English (6)  Danish (1)  Dutch (1)  All languages (8)
Showing 1-5 of 6 (next | show all)
I have found The Quest for Christa T a difficult book to review, it’s a delicately nuanced, complex novel, and the writing is very beautiful. It is a multi-layered novel, at times it is really quite difficult, but the reader is rewarded for their concentration. Ultimately I was left with a tantalising jumble of images; village school rooms, German countryside, sick rooms and trains.

Christa Wolf was one of the best known novelists to emerge from East Germany. Born in 1929 Wolf went on to be awarded a host of international awards throughout her writing career, The Quest for Christa T. was her second published novel.

“Then she began to blow, or to shout, there’s no proper word for it. It was this I reminded her of, or wanted to, in my last letter, but she wasn’t reading any more letters, she was dying. She was always tall, and thin, until the last years, after she’d had the children. So there she was, walking along in front, stalking head-in-air along the curb, and suddenly she put a rolled up newspaper to her mouth and let go with her shout: HOOOHAAHOOO –something like that. She blew her trumpet and the off duty sergeants and corporals of the local defense corps stopped and stared and shook their heads at her. Well, she’s cuckoo, that’s for sure. Now you see what she can be like, one of the other girls said to me.”

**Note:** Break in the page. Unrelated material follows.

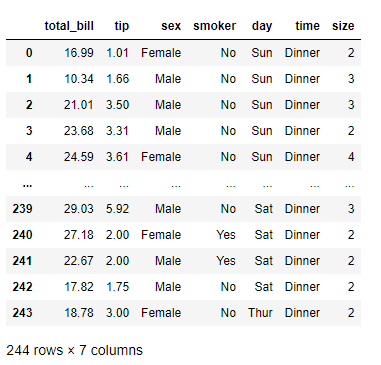Click row index 0
This screenshot has height=365, width=381.
(x=29, y=53)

Our unnamed narrator becomes somewhat fascinated and inexplicably drawn to Christa T. when they are both still school girls. In the street one day, toward the end of the Second World War, Christa T. puts a rolled up newspaper to her mouth, trumpet like – and yells through it – it is an action which seems to speak particularly of Christa T’s spirit, her independence and slight daring. For our narrator this moment – one she returns to again and again in retrospect – heralds the start of their friendship, and ultimately the “quest” to understand Christa. This friendship is interrupted when Christa’s family leave the area during an evacuation in 1945. It is seven years before our narrator sees Christa again in a university classroom.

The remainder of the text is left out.